What to produce: Find the string "behind" in the records and copy each line where it occurs.

Dataset:
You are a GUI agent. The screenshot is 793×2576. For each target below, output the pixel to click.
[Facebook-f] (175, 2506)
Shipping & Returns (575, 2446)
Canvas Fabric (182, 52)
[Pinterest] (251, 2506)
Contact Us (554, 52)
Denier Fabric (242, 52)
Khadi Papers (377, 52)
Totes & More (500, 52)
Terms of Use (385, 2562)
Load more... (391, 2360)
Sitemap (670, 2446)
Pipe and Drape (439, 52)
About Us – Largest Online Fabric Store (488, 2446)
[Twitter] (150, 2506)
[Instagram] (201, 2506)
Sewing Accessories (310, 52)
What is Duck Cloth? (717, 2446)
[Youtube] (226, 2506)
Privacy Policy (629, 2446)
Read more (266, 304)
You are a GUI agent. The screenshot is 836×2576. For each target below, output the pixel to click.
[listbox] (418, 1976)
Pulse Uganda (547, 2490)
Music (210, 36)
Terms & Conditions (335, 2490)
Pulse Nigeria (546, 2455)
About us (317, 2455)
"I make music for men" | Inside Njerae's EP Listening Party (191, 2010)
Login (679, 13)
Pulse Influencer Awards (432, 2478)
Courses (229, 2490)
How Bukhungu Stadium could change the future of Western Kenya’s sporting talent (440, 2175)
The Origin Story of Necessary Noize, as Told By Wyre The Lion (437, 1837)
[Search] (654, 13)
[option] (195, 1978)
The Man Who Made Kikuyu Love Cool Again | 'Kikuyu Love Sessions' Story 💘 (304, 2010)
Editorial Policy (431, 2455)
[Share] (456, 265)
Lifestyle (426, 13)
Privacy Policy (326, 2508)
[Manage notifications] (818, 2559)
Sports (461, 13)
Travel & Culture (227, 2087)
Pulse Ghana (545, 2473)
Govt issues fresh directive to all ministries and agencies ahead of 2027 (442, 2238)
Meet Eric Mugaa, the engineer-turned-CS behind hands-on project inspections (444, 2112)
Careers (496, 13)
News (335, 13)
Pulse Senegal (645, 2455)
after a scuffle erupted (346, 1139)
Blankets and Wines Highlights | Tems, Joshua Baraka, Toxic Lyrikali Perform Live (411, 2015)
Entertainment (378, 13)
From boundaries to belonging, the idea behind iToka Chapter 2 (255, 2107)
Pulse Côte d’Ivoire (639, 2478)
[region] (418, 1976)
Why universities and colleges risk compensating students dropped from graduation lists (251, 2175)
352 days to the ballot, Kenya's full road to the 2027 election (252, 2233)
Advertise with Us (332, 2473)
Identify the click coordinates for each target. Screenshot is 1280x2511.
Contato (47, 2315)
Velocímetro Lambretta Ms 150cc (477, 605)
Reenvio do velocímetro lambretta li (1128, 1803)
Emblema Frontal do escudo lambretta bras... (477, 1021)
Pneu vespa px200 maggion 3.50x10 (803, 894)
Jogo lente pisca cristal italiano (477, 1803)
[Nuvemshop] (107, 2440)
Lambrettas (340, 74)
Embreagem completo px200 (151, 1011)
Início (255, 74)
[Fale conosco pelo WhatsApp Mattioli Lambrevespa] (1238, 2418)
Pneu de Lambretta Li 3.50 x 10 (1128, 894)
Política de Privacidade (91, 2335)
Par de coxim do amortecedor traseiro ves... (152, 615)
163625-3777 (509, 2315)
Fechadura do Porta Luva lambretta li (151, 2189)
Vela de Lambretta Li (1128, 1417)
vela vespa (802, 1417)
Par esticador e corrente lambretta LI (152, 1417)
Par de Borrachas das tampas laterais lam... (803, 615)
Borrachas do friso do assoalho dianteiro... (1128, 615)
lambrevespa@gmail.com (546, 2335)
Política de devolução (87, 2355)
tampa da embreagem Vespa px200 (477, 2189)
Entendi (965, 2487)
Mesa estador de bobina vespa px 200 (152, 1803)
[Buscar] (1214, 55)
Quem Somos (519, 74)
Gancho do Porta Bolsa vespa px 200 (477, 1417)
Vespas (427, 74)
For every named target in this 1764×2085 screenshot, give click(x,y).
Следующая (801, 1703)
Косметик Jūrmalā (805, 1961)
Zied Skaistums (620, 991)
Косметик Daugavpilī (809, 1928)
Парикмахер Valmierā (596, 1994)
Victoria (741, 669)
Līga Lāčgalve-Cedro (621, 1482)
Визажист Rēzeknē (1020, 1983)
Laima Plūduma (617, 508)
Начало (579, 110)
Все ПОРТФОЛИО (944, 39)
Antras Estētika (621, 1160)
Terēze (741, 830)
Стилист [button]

Task solution:
Meet Eric Mugaa, the engineer-turned-CS behind hands-on project inspections (444, 2112)
From boundaries to belonging, the idea behind iToka Chapter 2 (255, 2107)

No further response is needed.